Anyone living in a remote area without an existing connection to the national grid faces potentially expensive solutions to their power requirements. Previous articles have looked at solar and wind options, and the likely costs involved relative to bringing in a line from the nearest existing power pole. There is another possibility, which can offer a viable alternative in some cases: a micro-hydro system.
The obvious need is for a permanent water supply, with enough fall/flow to operate the turbine efficiently and generate adequate power for your needs. The power output required for houses and farm outbuildings is usually up to 5kW, as for solar and wind sources. For larger requirements, a mini-hydro system can provide 5-20kW, while small commercial hydro systems lie in the 20kW-10MW range.
All hydro generation systems, regardless of output, rely on the force of running water to turn turbine blades. These spin the shaft, which is connected to the generator. Unlike large-scale commercial hydro generation, farm-based micro-hydro systems don't need a storage dam. Water is merely diverted into a pipe system and then returned to the same watercourse. Such systems can be set up wherever water falls from a higher level to a lower one, so if you have a hilly site with a permanent stream, or a waterfall, your property may be ideally suited to this kind of power generation. The key word here is "permanent": while a hydro system can be one of the most reliable sources of electricity, compared to fluctuations in available sunlight or wind levels, it fails completely if your water source runs dry.

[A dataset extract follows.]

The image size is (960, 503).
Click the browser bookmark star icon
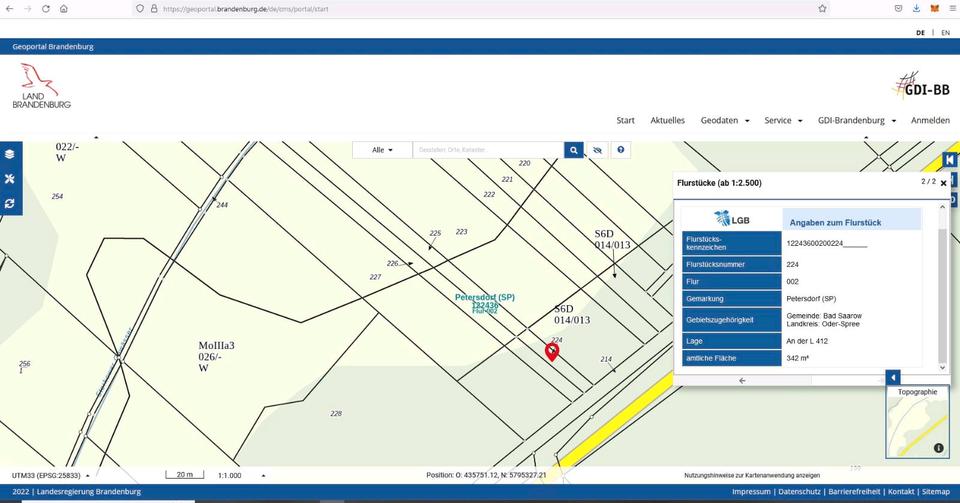[822, 8]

One advantage of micro-hydro systems is that although maintenance is needed for the mechanical, hydraulic and electrical components, the demands are not great and may generally involve just a few hours a month of routine debris and silt clearing. In addition, although the initial installation costs are, as with all alternative power systems, quite high (probably $15,000 upwards), the ongoing running costs are low – some sources claim that micro-hydro can be the most cost-effective method of power generation. As with other alternative power systems, if you generate power surplus to your requirements and do have a connection to the national grid, you can sell power back to the system.
The basic components of any micro-hydro system comprise a water intake system, a filter to remove debris, a penstock to transfer water to the turbine, the turbine itself, an alternator to produce AC current, a rectifier to generate DC current if the power is being stored in a battery system, cabling to transfer the electricity from the generator to either the point of use or battery storage, a water outlet or tailrace system to return the water back to the source, and a spillway or bypass system to deal with excess water flow or to allow you to shut the system down for maintenance. For more details about the component parts and how they function, see this site which also provides simple calculation systems for determining potential generation from your particular water source.

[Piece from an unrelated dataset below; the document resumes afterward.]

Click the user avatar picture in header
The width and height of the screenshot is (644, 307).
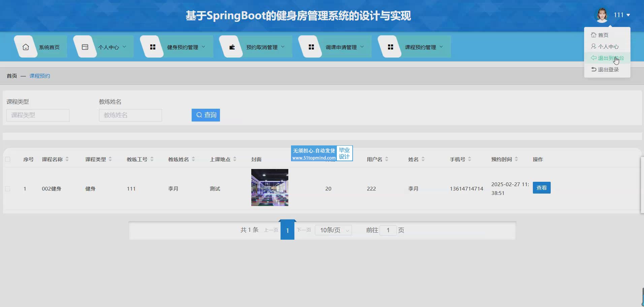(x=602, y=15)
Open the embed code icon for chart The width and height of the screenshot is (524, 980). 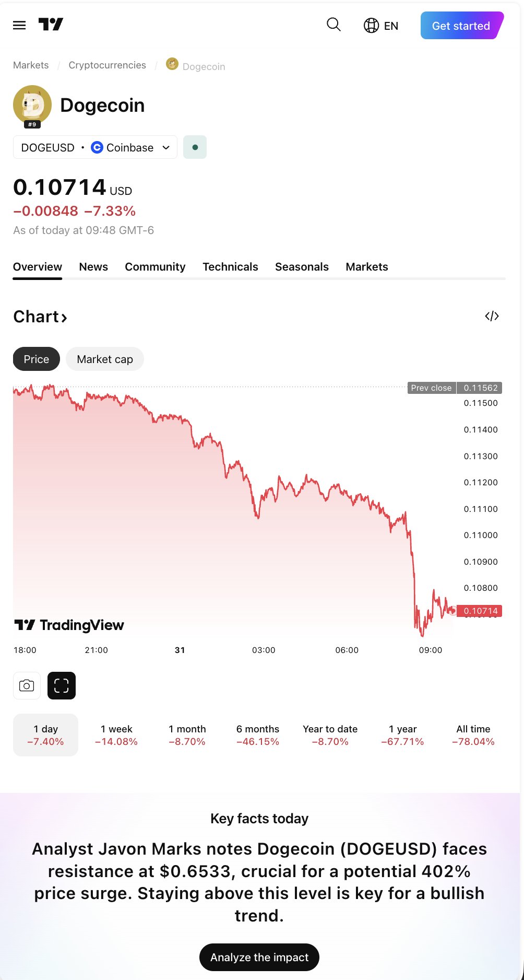click(492, 316)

It is also important to consider the legalities around installing micro-hydro systems – there is always the potential to inflict environmental damage by interfering with water flows in streams and rivers, and you will need consent from the appropriate authorities before proceeding. You may, for example, be required to provide fish ladders if your system includes a dam or weir, and there will be maximum levels of flow diversion related to the minimum seasonal flow rate of the water source. You may need resource consent from your local regional council to take water for generation purposes, so check this before proceeding with your design and installation. Some basic background on legal requirements, along with general principles for micro-hydro systems, can be found at this site, which also contains further general links to resource consents and legal restrictions on DIY electrical work.

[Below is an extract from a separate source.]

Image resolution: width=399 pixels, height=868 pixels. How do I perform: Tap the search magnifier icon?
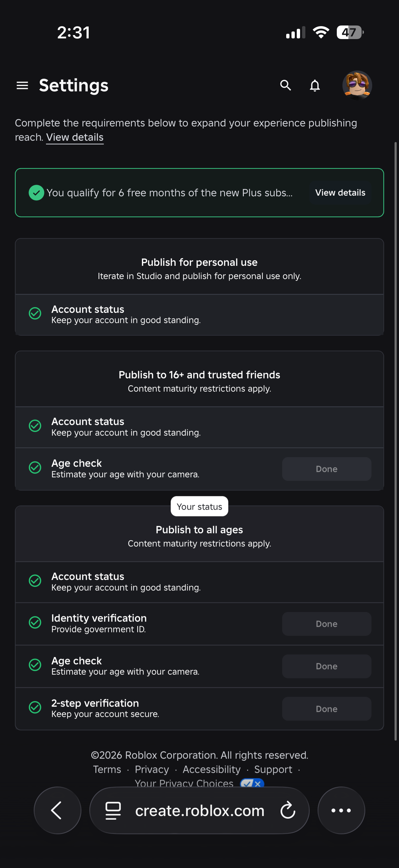coord(286,85)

There are a number of sources available online which provide specific case histories of micro-hydro installation, looking at practical details and costs. EECA has an on-farm technical guide which gives some background information, and for those interested in more specific details, an ME thesis from the University of Canterbury is available online, discussing in depth the design of systems to cope with commonly encountered hill country operating conditions, with heads ranging from 30 to 150m and flows ranging between 10 and 30 litres per second.
There are a number of suppliers of components for micro-hydro systems in New Zealand. One which also has links to measuring head and flow for your site can be found here, and a video of a specific installation procedure can be located on this YouTube site. For systems which will handle heads as low as 5m, this site and this one may be helpful, and if you need quick access to a list of suppliers of alternative power systems, including hydro, in New Zealand, try here.
If your land has a permanent water source, with adequate year-round flow and head, a micro-hydro system may be a cost-effective, viable option for your power requirements, and may even be a source of a small potential income if you are able to feed excess generation back into the national grid. Before proceeding, be careful to check legal obligations surrounding the use of water in your region, and investigate as many suppliers as possible, so that you get the best system for your particular conditions.